**TASK OBJECTIVE**
Using the listing below, count the lines in which "scrumiera" appears; give the count alone.

**DATASET EXCERPTS**
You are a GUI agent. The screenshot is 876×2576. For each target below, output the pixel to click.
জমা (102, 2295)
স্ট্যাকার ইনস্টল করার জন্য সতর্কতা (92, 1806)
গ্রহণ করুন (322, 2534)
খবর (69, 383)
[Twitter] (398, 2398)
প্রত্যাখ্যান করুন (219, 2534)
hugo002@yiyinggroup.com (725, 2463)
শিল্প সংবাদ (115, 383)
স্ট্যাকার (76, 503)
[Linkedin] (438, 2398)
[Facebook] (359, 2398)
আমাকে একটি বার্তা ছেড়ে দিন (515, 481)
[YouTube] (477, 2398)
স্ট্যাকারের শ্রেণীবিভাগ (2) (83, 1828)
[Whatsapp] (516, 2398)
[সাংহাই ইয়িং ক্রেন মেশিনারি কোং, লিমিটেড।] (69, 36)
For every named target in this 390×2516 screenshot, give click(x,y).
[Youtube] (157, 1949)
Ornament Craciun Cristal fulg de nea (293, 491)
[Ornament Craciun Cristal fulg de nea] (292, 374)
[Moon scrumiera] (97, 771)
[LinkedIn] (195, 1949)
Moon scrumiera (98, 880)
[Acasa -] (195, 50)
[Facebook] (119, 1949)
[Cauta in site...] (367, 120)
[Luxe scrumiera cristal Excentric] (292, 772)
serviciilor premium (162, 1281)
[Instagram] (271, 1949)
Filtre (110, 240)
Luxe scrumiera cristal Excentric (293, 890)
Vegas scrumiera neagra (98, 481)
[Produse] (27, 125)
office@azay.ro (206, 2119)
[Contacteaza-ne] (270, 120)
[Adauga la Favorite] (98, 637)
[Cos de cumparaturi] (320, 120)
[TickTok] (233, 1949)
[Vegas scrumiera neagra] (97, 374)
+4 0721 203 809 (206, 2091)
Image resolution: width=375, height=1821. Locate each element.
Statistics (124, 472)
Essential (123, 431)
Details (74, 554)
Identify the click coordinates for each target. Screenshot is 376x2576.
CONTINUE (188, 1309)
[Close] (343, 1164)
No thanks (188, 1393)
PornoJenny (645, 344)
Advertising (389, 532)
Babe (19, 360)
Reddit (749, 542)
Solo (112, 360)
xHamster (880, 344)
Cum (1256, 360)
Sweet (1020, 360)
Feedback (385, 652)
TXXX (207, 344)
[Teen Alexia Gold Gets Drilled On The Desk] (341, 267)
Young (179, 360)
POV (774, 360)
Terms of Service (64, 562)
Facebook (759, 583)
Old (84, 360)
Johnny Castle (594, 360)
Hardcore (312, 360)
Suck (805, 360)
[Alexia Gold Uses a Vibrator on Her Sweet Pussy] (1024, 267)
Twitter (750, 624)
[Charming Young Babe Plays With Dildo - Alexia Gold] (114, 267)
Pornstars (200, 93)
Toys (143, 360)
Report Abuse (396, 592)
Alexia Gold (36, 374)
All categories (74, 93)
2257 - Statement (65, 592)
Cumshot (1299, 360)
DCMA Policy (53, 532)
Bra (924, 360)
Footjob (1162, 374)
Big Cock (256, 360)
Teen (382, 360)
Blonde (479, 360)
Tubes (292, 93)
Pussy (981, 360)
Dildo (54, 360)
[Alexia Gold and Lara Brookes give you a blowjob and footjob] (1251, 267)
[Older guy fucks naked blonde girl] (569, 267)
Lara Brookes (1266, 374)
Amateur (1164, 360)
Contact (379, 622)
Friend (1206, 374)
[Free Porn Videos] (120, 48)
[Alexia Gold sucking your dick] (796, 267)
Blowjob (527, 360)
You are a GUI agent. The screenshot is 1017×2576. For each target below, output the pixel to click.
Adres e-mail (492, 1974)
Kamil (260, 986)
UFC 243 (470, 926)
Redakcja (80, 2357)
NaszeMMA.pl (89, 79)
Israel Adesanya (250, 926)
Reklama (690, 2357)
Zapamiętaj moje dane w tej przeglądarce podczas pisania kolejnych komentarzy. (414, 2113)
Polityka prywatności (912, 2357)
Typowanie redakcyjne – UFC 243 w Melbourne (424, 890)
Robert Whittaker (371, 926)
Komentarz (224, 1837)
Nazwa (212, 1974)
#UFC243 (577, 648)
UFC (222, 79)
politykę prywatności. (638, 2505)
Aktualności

**SOLVED EXERCISE**
6